[TASK OBJECTIVE]:
Reproduce verbatim the lines of the data from its first line through the line containing "Looking at the screenshot, I should 167,103.", including both ends.

(Word and item position data)
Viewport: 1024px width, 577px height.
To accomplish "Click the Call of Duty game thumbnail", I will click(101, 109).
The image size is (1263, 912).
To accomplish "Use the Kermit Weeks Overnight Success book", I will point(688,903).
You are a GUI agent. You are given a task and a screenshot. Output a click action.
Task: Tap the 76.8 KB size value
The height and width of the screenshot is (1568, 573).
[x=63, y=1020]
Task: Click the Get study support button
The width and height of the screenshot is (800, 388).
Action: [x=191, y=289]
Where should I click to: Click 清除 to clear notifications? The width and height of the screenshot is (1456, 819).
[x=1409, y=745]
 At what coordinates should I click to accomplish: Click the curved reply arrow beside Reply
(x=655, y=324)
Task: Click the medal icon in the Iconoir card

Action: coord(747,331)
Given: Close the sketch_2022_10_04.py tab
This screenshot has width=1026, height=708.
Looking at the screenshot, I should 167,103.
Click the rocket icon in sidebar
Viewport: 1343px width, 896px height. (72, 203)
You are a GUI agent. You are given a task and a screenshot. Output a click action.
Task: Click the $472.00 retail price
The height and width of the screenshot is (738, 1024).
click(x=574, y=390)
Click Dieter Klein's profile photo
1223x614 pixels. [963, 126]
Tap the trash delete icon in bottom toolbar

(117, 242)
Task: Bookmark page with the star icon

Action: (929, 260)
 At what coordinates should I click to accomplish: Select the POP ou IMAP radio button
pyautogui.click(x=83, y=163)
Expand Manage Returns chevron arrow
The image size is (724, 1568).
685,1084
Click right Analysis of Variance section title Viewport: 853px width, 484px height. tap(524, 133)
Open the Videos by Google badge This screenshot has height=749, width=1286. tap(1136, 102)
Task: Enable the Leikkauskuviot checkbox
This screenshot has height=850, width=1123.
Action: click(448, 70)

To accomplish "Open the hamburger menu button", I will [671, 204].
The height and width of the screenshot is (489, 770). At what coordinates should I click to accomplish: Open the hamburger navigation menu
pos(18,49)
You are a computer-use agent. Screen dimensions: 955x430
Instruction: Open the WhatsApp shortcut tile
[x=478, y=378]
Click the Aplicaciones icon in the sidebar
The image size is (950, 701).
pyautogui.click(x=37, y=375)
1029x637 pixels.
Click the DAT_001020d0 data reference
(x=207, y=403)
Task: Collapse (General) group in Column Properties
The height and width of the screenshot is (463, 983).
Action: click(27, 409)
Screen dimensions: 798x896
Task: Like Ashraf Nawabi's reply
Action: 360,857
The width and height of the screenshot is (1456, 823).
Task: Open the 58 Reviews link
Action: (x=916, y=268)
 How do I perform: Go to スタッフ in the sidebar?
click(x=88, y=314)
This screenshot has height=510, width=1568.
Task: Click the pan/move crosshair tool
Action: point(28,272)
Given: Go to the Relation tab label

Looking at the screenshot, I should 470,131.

[THE SOLUTION]:
Viewport: 1024px width, 577px height.
To accomplish "Click the Call of Duty game thumbnail", I will click(101, 109).
The image size is (1263, 912).
To accomplish "Use the Kermit Weeks Overnight Success book", I will point(688,903).
You are a GUI agent. You are given a task and a screenshot. Output a click action.
Task: Tap the 76.8 KB size value
The height and width of the screenshot is (1568, 573).
[x=63, y=1020]
Task: Click the Get study support button
The width and height of the screenshot is (800, 388).
Action: [x=191, y=289]
Where should I click to: Click 清除 to clear notifications? The width and height of the screenshot is (1456, 819).
[x=1409, y=745]
 At what coordinates should I click to accomplish: Click the curved reply arrow beside Reply
(x=655, y=324)
Task: Click the medal icon in the Iconoir card

Action: coord(747,331)
Given: Close the sketch_2022_10_04.py tab
This screenshot has width=1026, height=708.
Looking at the screenshot, I should 167,103.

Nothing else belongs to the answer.